Purpose: Vascular endothelial growth factor (VEGF) is an angiogenic peptide that has been suggested to be important in the pathogenesis of choroidal neovascularization. We investigated the transcription of VEGF and its receptor KDR/flk-1 genes during the development of experimentally induced choroidal neovascularization.
Methods: Rat VEGF or KDR cDNA was inserted in PGEM or pBluescript to prepare antisense or sense riboprobes. Multiple krypton laser burns were applied to the posterior pole of pigmented rat eyes according to a previously described protocol which produces choroidal neovascularization. At intervals of up to 4 weeks after photocoagulation, the eyes were removed and cut into thin sections.
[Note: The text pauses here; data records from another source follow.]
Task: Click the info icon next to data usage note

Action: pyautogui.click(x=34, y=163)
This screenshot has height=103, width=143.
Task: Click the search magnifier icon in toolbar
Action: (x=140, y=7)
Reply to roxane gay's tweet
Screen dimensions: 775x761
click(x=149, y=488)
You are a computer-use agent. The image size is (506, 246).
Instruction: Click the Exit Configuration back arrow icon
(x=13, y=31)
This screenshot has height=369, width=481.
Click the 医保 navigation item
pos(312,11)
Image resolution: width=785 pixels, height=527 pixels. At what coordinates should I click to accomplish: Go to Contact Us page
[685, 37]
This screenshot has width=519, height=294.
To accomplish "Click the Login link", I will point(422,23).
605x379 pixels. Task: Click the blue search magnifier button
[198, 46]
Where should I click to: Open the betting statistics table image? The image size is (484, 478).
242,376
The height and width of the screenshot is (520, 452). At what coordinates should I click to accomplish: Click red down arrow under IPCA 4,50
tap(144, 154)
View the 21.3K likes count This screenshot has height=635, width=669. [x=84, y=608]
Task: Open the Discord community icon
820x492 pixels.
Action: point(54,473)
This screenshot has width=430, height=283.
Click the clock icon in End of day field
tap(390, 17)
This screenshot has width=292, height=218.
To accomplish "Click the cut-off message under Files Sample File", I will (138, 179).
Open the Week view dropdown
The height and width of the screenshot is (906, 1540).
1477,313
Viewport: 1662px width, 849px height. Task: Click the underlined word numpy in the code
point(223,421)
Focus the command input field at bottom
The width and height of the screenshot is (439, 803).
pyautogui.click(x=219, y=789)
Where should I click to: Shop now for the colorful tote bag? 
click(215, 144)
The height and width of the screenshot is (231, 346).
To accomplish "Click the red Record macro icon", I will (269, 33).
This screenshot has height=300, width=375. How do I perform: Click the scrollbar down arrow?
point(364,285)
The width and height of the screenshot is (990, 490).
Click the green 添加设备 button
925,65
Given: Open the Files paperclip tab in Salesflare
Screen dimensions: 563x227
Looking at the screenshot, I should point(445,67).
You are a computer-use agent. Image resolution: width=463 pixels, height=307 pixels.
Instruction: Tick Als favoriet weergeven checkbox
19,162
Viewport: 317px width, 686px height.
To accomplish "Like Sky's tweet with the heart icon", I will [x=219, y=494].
The sections were subjected to in situ hybridization with digoxigenin (DIG)-labeled single-strand rat VEGF and KDR cDNA riboprobes.
Results: In normal adult rat retinas, VEGF and KDR mRNA expression was mainly observed in the ganglion cell and the inner nuclear layers. During the development of neovascularization, VEGF and KDR mRNAs were detected in retinal pigment epithelial-like cells, fibroblast-like cells and endothelial cells in neovascular lesions. The level of expression was strongest at 1 week after photocoagulation in lasered lesions, and decreased by 4 weeks after photocoagulation.
Conclusions: Our findings demonstrate that expression of VEGF and its receptor KDR may play a role in the formation of experimentally induced choroidal neovascularization. In this study, VEGF and its receptor were co-localized, suggesting that an autocrine and/or paracrine mechanism may be operative.